Determining a hacked production system can be difficult since it is hard to differentiate between normal day-to-day activity and intruder activity. By capturing only unauthorized activity, honeypots can be effective as an incident response tool because they can be taken offline for analysis without affecting business operations. The newest honeypots boast stronger threat response mechanisms, including the ability to shut down systems based on attacker activity and frequency-based policies that enable security administrators to control the actions of an attacker in the honeypot.
One of the greatest advantages of honeypots is their ability to bolster network security and provide an added level of protection when combined with traditional IDSs. In contrast to the large number of alerts many IDSs can create, honeypots collect data only when someone is interacting with them, creating small data sets that make it easier and more cost-effective to identify and act on unauthorized activity.

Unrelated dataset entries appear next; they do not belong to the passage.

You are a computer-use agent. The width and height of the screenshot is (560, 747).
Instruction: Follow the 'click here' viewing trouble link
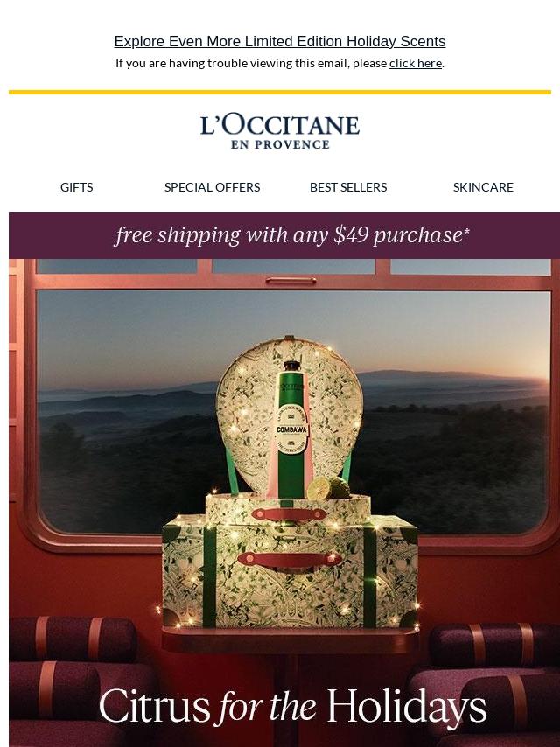click(415, 63)
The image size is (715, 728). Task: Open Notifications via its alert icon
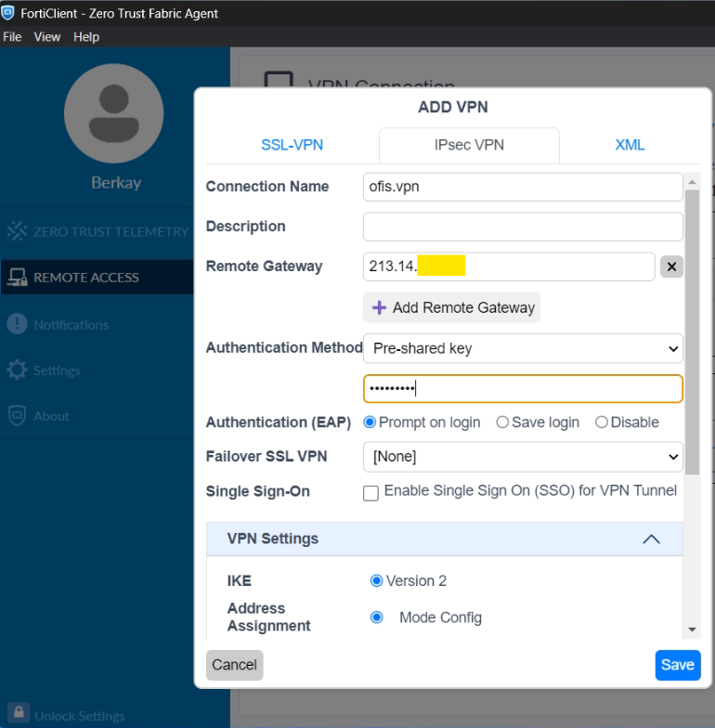(x=17, y=324)
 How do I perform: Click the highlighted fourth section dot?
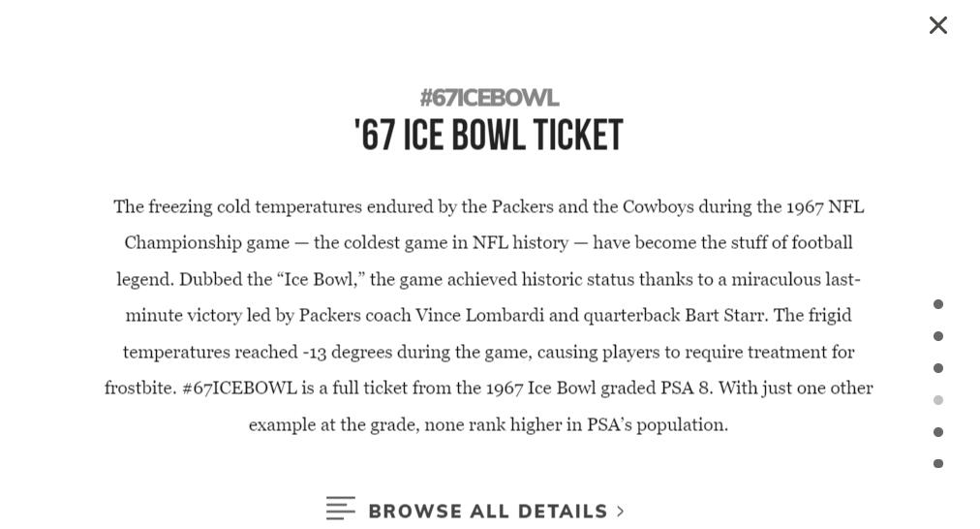coord(937,400)
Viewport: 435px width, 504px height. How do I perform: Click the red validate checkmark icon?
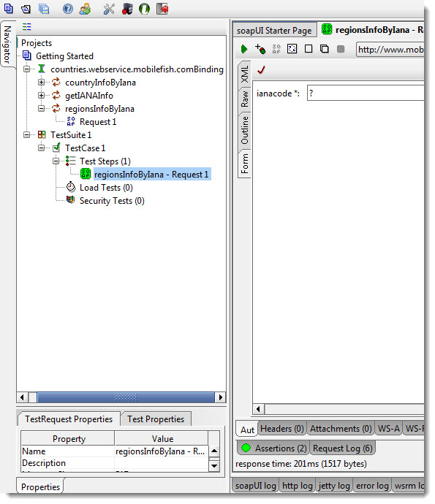click(x=261, y=69)
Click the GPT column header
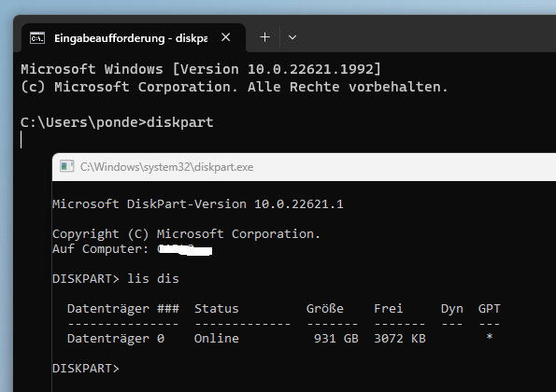 tap(489, 309)
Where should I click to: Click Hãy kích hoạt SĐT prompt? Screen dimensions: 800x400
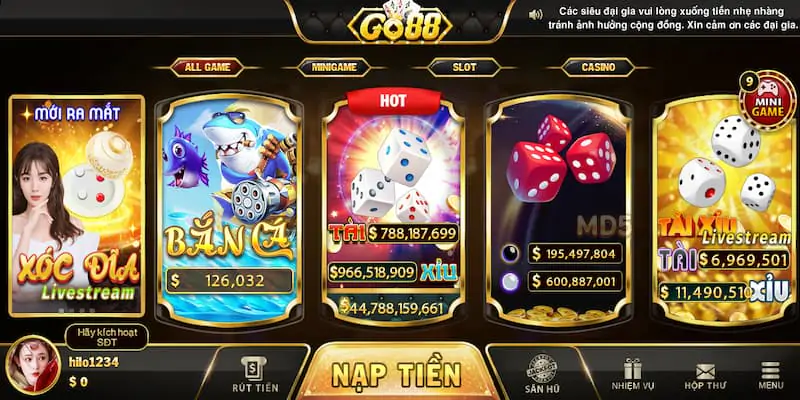108,337
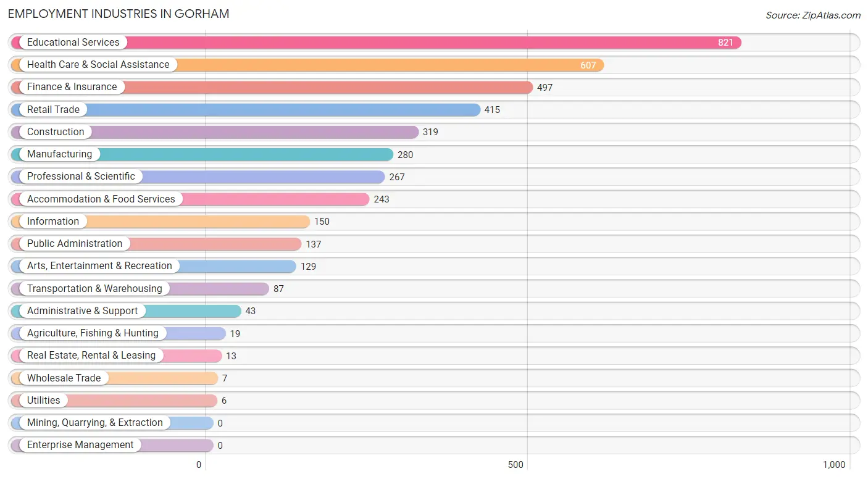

More and more organizations are moving to encrypt all their data, either because of security issues or regulation (such as HIPAA). Not surprisingly, more and more attackers are using encryption as well, which in some cases can blind a firewall or IDS’s ability to monitor the network traffic. With a honeypot, it doesn’t matter if an attacker is using encryption; the activity will still be captured.
Honeypots have gained a significant place in the overall intrusion protection strategy of the enterprise. Security experts do not recommend that these systems replace existing intrusion detection security technologies; they see honeypots as complementary technology to network- and host-based intrusion protection.
The advantages that honeypots bring to intrusion protection strategies are hard to ignore. In time, as security managers understand the benefits, honeypots will become an essential ingredient in an enterprise-level security operation.